> **Short task**: Turn the lines from the one containing "Open the Organize" up to and including the one containing "Action: (x=14, y=209)" into a JSON list of strings, with one string per line and blank lines omitted.

> **Records to process**:
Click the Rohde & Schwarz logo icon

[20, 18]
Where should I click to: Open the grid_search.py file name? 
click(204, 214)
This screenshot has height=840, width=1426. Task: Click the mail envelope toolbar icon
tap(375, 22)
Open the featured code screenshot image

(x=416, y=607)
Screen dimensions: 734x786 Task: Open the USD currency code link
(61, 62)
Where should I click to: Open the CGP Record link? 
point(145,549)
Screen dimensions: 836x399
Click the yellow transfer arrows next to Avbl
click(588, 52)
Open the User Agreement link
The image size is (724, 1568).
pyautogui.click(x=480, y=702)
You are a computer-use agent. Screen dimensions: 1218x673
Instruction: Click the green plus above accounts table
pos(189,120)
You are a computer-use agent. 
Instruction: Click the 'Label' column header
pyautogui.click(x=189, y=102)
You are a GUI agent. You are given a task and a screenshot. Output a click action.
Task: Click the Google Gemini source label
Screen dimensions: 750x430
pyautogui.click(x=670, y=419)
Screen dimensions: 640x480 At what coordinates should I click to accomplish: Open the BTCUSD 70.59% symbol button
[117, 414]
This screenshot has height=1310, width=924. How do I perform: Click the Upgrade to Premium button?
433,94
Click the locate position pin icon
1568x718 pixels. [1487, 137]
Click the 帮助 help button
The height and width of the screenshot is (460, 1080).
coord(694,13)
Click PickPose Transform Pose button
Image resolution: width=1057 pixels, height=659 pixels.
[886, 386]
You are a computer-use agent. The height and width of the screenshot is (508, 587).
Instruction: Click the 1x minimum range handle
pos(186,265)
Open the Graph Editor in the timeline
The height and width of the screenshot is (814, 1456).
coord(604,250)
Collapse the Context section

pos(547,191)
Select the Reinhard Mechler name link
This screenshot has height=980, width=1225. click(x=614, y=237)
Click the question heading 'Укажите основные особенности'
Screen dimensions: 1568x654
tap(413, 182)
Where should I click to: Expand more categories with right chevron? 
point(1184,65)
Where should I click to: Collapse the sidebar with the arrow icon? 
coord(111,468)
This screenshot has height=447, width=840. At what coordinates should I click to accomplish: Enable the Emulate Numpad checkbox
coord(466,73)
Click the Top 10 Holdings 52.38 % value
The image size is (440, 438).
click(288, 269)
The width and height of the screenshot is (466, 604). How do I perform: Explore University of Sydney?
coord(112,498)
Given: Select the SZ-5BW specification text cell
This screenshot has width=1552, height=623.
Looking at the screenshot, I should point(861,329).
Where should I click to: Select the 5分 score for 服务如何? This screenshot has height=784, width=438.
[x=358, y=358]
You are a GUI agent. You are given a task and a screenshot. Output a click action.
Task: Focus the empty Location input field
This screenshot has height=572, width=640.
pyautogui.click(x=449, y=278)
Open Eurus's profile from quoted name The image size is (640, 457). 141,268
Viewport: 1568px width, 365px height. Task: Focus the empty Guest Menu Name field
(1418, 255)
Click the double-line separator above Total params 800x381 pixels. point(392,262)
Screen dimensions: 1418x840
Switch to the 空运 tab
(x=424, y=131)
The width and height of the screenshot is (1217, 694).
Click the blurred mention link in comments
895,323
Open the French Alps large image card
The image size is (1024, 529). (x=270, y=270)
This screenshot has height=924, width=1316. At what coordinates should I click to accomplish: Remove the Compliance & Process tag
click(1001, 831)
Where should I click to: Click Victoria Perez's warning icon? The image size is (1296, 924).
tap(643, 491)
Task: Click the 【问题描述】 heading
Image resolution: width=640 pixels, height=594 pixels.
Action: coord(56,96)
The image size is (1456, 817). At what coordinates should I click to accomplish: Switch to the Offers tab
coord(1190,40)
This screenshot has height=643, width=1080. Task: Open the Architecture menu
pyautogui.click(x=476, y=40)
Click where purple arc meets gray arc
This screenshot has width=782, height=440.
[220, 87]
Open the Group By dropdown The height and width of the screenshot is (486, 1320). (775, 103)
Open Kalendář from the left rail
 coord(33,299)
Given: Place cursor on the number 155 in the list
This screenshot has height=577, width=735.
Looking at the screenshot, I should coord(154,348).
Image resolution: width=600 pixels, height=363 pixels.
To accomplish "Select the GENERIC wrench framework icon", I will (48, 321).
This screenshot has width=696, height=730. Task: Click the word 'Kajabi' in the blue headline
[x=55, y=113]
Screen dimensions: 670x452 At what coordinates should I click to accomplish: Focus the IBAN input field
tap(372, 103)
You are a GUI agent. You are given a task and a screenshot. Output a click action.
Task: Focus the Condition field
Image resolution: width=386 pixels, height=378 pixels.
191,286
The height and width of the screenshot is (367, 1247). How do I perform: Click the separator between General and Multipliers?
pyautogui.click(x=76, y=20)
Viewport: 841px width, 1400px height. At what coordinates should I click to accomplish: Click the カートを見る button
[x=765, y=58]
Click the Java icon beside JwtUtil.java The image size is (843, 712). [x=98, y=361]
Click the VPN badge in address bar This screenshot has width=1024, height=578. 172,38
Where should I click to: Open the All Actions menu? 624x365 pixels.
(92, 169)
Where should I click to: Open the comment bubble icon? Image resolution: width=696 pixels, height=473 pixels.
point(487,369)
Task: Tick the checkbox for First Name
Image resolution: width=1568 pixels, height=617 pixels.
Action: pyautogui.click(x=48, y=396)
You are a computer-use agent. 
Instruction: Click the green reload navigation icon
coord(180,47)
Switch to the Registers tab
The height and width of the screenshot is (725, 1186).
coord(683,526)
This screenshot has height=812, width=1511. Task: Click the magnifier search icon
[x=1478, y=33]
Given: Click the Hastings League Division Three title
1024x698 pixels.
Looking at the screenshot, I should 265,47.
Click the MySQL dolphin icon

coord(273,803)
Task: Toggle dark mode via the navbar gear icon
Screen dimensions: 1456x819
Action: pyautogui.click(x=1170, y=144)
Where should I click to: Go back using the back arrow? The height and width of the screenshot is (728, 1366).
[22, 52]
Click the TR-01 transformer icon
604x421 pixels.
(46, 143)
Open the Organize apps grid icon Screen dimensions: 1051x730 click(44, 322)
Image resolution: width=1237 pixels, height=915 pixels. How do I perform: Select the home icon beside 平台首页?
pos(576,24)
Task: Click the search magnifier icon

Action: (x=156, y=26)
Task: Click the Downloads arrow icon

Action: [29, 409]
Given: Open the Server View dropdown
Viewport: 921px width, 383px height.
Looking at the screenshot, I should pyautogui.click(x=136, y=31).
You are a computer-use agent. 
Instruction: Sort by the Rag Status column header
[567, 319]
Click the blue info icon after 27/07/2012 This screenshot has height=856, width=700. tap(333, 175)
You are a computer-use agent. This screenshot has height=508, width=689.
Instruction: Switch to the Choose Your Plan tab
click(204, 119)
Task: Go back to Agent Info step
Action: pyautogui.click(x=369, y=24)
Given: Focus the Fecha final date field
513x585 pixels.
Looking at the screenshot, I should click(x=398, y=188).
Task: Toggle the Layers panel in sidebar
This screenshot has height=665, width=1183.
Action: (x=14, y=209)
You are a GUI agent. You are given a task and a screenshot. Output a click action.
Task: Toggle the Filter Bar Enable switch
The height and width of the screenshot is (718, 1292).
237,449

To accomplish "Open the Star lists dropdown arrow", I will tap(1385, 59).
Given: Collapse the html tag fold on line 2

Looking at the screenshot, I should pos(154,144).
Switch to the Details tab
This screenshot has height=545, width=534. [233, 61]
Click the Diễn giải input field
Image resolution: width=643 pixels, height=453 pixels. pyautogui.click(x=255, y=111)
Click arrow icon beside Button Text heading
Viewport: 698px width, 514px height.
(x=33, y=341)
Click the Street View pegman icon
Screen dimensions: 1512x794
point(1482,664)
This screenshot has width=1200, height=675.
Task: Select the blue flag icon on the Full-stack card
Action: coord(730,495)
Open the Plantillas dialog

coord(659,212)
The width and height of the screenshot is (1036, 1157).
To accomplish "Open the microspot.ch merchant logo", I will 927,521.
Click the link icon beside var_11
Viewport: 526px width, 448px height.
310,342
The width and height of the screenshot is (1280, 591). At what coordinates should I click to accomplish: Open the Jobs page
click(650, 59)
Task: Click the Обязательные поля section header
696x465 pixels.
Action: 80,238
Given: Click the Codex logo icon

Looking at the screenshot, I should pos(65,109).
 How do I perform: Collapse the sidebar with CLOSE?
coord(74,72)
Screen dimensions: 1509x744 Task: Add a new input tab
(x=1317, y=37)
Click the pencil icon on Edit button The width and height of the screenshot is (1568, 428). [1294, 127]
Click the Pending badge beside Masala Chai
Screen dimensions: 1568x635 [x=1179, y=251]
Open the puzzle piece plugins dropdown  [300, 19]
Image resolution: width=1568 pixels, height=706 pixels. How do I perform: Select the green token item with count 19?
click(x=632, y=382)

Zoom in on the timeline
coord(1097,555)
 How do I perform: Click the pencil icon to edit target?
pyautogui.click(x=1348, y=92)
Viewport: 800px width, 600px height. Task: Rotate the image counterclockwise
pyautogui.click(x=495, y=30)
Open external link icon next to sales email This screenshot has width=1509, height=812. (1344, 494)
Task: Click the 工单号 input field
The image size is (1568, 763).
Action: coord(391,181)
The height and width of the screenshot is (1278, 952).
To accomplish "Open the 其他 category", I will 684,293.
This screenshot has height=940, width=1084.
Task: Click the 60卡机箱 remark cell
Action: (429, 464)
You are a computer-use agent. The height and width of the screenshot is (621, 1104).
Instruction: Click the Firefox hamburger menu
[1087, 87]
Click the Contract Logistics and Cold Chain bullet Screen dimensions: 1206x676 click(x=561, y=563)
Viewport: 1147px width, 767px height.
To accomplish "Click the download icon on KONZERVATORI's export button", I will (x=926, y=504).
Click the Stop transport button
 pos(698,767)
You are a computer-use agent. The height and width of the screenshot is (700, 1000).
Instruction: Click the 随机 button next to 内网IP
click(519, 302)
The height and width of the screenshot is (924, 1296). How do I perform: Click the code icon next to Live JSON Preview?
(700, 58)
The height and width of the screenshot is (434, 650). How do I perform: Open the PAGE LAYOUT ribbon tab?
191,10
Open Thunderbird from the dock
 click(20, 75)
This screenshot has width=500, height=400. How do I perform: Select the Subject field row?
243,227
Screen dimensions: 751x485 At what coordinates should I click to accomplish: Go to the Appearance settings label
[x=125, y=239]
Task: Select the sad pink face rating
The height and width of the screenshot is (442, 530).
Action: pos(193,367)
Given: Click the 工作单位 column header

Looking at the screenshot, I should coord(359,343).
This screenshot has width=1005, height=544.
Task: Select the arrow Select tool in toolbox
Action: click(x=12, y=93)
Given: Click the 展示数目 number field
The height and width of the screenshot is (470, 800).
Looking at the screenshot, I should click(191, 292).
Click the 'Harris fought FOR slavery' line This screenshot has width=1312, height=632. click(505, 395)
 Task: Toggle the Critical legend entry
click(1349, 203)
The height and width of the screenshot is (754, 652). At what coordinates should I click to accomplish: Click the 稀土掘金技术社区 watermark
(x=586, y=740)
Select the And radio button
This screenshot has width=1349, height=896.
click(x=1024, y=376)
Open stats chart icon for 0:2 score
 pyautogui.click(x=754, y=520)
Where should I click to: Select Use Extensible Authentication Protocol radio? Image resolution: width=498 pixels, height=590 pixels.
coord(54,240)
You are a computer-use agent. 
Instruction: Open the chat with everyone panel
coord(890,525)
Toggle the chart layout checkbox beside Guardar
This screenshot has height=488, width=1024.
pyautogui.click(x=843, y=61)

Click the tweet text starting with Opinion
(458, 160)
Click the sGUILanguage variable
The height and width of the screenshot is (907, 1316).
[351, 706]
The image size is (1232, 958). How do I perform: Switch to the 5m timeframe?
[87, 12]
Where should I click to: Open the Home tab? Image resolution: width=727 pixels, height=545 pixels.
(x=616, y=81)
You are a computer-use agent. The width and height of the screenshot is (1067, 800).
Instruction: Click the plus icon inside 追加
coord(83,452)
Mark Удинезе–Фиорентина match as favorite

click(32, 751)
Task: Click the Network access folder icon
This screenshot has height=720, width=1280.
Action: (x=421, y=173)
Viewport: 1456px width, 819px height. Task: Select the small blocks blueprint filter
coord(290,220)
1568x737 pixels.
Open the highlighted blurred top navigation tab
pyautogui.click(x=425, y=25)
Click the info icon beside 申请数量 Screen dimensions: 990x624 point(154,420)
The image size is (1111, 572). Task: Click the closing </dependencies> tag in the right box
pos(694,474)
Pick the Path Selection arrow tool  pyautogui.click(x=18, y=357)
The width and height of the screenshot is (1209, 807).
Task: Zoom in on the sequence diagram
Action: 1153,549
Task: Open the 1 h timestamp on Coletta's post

> **Exercise solution**:
[
  "Open the Organize apps grid icon Screen dimensions: 1051x730 click(44, 322)",
  "Image resolution: width=1237 pixels, height=915 pixels. How do I perform: Select the home icon beside 平台首页?",
  "pos(576,24)",
  "Task: Click the search magnifier icon",
  "Action: (x=156, y=26)",
  "Task: Click the Downloads arrow icon",
  "Action: [29, 409]",
  "Given: Open the Server View dropdown",
  "Viewport: 921px width, 383px height.",
  "Looking at the screenshot, I should pyautogui.click(x=136, y=31).",
  "You are a computer-use agent. ",
  "Instruction: Sort by the Rag Status column header",
  "[567, 319]",
  "Click the blue info icon after 27/07/2012 This screenshot has height=856, width=700. tap(333, 175)",
  "You are a computer-use agent. This screenshot has height=508, width=689.",
  "Instruction: Switch to the Choose Your Plan tab",
  "click(204, 119)",
  "Task: Go back to Agent Info step",
  "Action: pyautogui.click(x=369, y=24)",
  "Given: Focus the Fecha final date field",
  "513x585 pixels.",
  "Looking at the screenshot, I should click(x=398, y=188).",
  "Task: Toggle the Layers panel in sidebar",
  "This screenshot has height=665, width=1183.",
  "Action: (x=14, y=209)"
]